ご依頼者様のご自宅は海に近い住宅街にありました。午後の9時ともなれば出歩く人はいません。本当に静かな夜です。玄関で迎えてくださったのはシニア世代のご夫妻でした。そのご夫妻の傍らには小柄な猫ちゃんが毛布に包まれ横たわっております。ペルシャチンチラという種で名前はミュウ。ミュウちゃんは癌を患っていたようで美しく白い長い毛の輝きは未だ失われてはいないもののかなり痩せ細っていました。この後、ご夫妻にはお清めの儀式をお手伝いいただきました。
お火葬は海の近くで行いました。遠くで花火に興じる若者の声がしています。潮の香りに包まれたなかでの旅立ち。生きとし生けるものの生まれ故郷であるこの大自然・・・その息吹を感じるこの場所でミュウちゃんは何を想い夜の空へと昇ってゆくのでしょう。

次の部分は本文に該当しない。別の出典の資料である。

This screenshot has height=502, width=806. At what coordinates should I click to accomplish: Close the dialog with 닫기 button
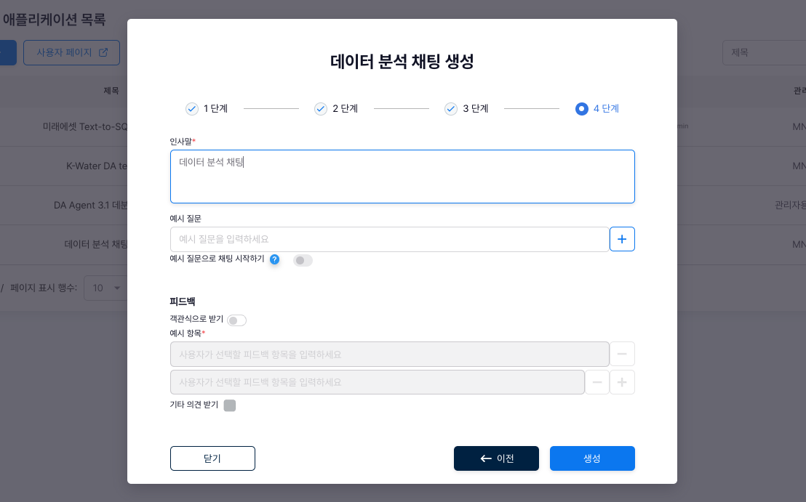[x=212, y=458]
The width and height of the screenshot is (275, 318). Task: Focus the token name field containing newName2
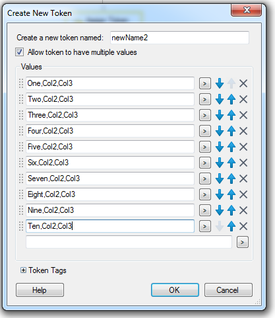[179, 38]
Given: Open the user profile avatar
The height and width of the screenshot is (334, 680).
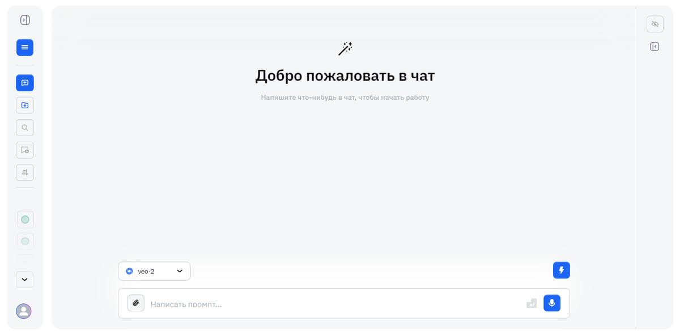Looking at the screenshot, I should pos(23,311).
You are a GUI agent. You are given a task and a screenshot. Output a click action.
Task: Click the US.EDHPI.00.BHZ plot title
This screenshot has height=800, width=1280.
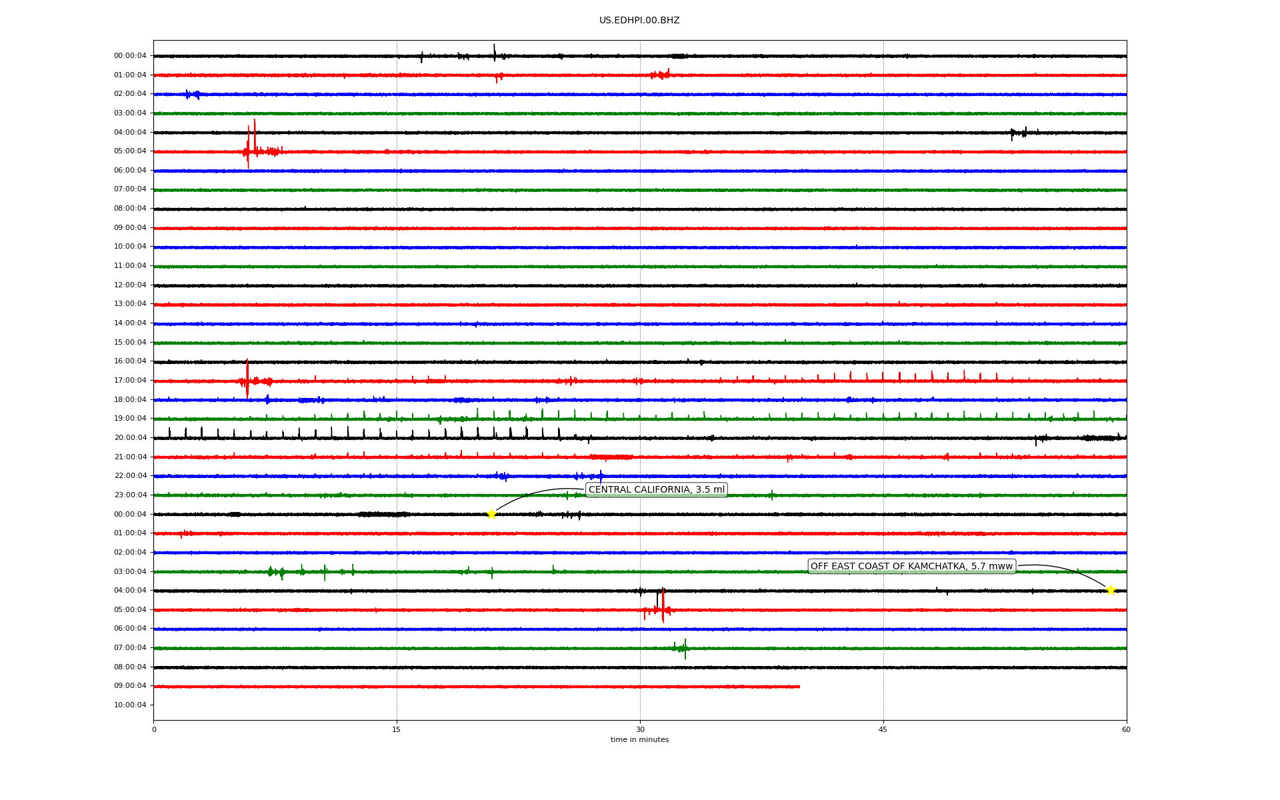[639, 21]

ご焼骨を終え、お骨の全てを拾い集め終える頃には11時を周っておりました。この後 お骨をパウダー状にさせていただき ご夫妻の元にお返しいたします。ご返骨までもう少し。今しばらくご夫妻にはお待ちいただくことになります。
・・・
ようやく全てを終えてご返骨に今一度ご自宅に伺うと玄関の上がりにはもう一匹の猫ちゃんが背筋を伸ばして座っていました。とっても奇麗な猫ちゃんです。この猫ちゃん、ご夫妻とともにお友達の帰りをずっと寝ないで待っていたのでしょうか。ご夫妻には夜遅くまでお休みになられずお待ちいただき心より感謝申し上げます。